Abstract
Plasmonics is an emerging and fast-growing branch of science and
technology that focuses on the coupling of light to the free electron density in metals,
resulting in strong electromagnetic field enhancement due to confinement of light into
sub-wavelength dimensions beyond the diffraction limit. The development of novel
photonic and optoelectronic devices based on metal-based plasmonics is however
plagued by the high loss at optical frequencies, originating partly from inter-band
electronic transitions and lack of electrical tunability, practically limiting their potential
applications in the terahertz (THz) and mid-IR spectrum range. The recent successful
exfoliation of graphene from graphite has rendered a breakthrough in the realm of
plasmonics due to its phenomenal properties such as exceptionally tight light
confinement, extremely long plasmon lifetime, high carrier mobility leading to a
relatively low level of losses, strong optical nonlinearity and electrostatically as well as
chemically tunable response. These versatile features of graphene can effectively
address the challenges faced by metals, and hence the physics and potential
applications of graphene-based plasmonics have triggered increasing attention of
industry, academic and research fraternity in recent years.
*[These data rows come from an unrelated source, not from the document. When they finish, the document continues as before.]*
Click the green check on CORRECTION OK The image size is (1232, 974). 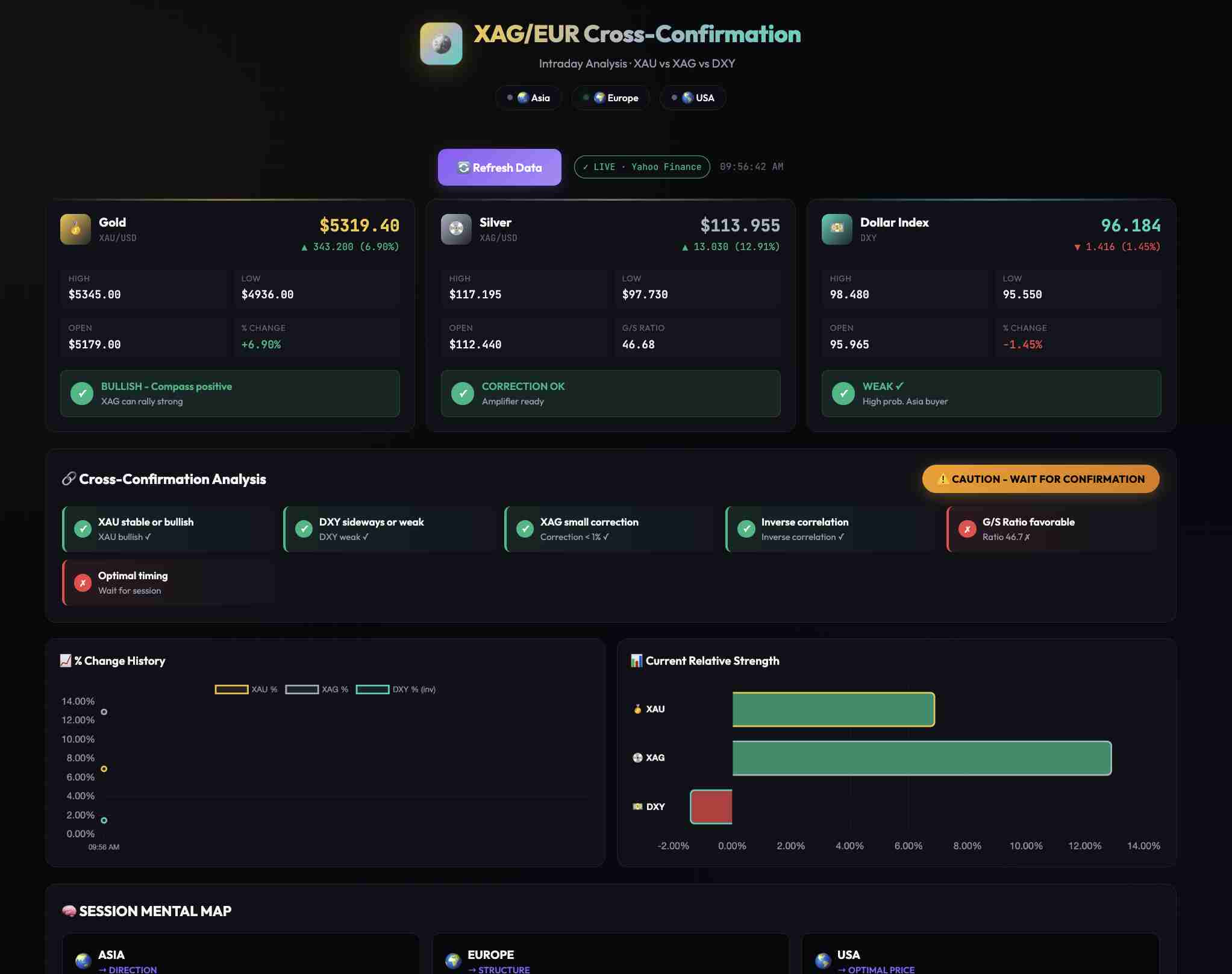click(463, 394)
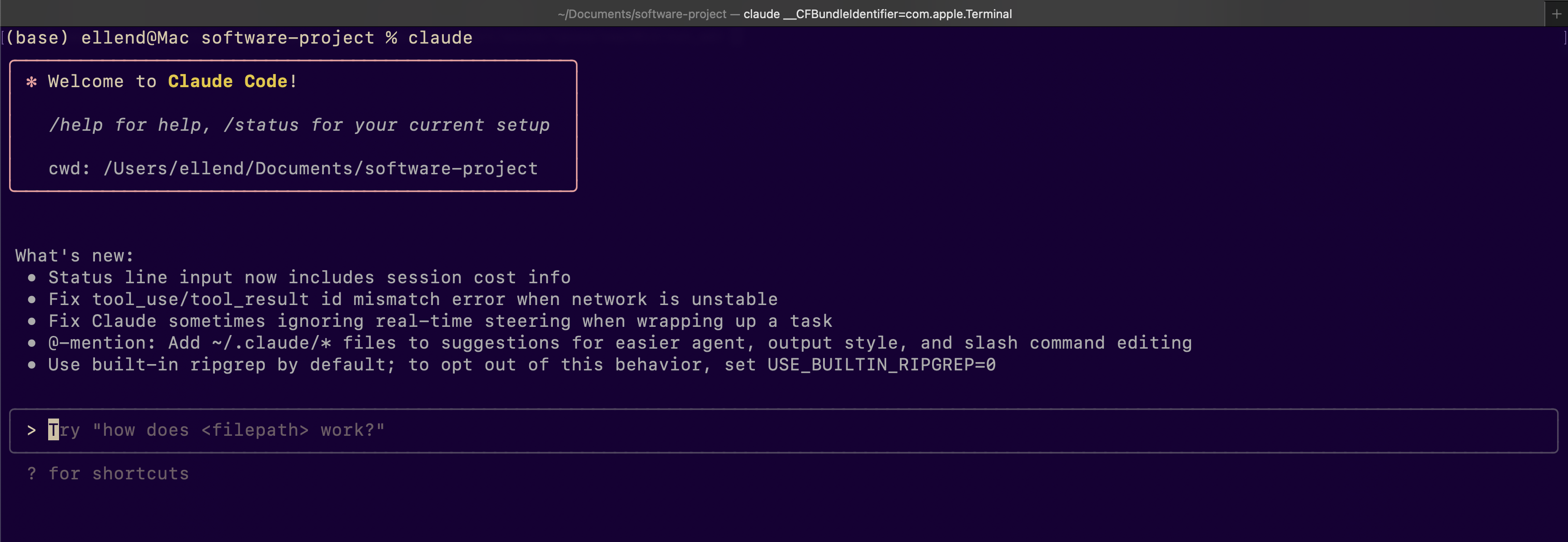Click the new tab plus button

(x=1557, y=13)
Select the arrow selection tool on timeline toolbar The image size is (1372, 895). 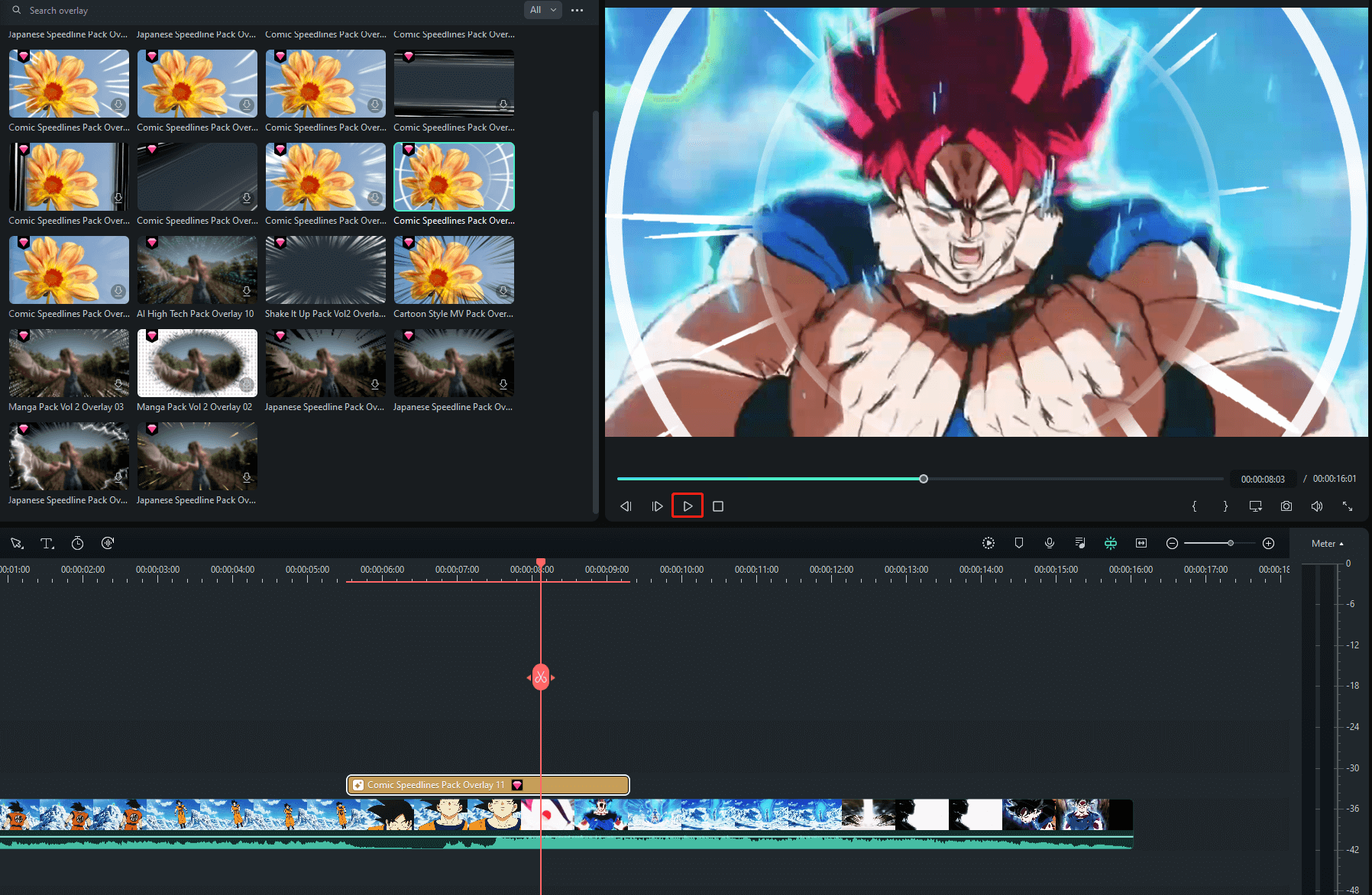click(x=17, y=543)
This chapter provides a
comprehensive description of the theoretical approaches adopted to investigate the
dispersion relation of graphene surface plasmons, types of graphene surface plasmons
and their interactions with photons, phonons and electrons, experimental techniques to
detect surface plasmons, the behaviour of surface plasmons in graphene nanostructures
and the recent applications of graphene-based plasmonics.